Any rubbing/clearance issues if I run 28x10x14's on all four corners? They will be mounted on MSA M20 Kore wheels. Offset of the wheels are 3.5x3.5.

Going on a 2012 Brute force 750i EPS

Thanks, Steven


----------



## gpinjason (Nov 10, 2009)

You should be fine.


----------



## Polaris425 (Dec 16, 2004)

Where did you find 7" wheels that are perfectly centered? Is that how MSA makes them?


----------



## lilbigtonka (Dec 30, 2008)

Every msa I have had or my buddies have all been 5x2 


Sent from my iPhone using tapatalk


----------



## Waddaman (Oct 3, 2010)

Most MSA's Wheels are 4+3 offset, 1" more then the regular labeled ITP or STI wheel (even though none of them measure true, in reality there all about the same) I believe the MSA kores are exactly in the middle at 3.5+3.5.


----------



## gpinjason (Nov 10, 2009)

MSA has on their website that the M20 Kore wheels have a 0mm offset, which would put it exactly in the middle.


----------



## wmusobz (Apr 25, 2010)

Polaris425 said:


> Where did you find 7" wheels that are perfectly centered? Is that how MSA makes them?

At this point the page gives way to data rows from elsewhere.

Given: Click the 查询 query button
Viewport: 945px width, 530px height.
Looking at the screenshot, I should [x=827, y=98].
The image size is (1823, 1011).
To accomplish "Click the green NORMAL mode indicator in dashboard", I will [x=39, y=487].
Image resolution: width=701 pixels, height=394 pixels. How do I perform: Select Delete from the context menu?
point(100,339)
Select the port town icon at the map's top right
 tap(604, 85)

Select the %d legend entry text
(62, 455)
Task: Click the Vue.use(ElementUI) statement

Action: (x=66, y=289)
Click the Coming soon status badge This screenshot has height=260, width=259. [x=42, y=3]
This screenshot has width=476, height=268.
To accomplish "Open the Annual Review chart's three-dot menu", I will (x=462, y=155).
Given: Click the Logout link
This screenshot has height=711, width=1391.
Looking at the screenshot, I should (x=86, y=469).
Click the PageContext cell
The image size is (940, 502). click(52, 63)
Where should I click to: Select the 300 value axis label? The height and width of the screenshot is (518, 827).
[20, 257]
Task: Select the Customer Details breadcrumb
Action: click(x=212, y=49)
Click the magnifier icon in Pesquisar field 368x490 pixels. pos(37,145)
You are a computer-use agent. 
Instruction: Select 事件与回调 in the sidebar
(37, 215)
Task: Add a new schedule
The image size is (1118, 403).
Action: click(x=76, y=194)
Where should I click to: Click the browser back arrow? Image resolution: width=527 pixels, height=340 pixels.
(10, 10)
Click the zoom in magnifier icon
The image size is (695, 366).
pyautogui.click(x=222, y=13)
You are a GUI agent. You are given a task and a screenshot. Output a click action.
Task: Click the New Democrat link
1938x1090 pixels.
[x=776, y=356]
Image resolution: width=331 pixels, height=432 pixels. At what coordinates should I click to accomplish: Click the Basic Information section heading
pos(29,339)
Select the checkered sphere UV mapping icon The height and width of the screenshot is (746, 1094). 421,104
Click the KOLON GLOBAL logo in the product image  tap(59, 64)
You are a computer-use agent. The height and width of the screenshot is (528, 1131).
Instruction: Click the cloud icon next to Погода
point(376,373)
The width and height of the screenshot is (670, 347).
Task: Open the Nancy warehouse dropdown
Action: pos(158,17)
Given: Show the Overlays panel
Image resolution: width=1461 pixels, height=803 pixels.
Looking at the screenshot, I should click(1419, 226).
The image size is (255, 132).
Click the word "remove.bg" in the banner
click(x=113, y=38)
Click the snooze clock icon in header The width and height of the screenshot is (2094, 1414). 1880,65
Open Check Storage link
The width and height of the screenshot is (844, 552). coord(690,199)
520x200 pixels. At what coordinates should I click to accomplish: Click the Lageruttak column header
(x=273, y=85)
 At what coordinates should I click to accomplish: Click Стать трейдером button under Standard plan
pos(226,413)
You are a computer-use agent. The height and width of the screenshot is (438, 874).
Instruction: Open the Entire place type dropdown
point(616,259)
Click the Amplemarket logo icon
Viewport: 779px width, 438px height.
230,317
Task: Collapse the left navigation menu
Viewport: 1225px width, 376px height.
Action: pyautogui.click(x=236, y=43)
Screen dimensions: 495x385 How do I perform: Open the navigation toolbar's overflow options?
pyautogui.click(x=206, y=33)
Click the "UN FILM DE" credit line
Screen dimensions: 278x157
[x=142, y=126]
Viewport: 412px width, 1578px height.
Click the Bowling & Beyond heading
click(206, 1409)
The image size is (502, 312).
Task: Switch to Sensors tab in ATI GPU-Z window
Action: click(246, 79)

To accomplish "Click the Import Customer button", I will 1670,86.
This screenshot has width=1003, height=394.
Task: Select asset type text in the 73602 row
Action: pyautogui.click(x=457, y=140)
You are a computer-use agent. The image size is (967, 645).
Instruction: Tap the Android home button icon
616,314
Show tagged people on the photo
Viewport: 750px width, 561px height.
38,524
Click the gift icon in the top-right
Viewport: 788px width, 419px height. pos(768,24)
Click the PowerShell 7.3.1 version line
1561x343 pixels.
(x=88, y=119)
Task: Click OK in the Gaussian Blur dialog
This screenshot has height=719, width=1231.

Not sure what other wheels are perfectly centered but I am just going off the info from their website. I originally didn't want that much offset but my wife liked those wheels the most, which is a great tangent to use when asks," how much did you spend on the wheels and tires again"?...... 

I just hope these wheels fit on my hubs? I really dont want to grind off the centering tabs because I have paddle tires on my stock wheels which require the centering tabs??


----------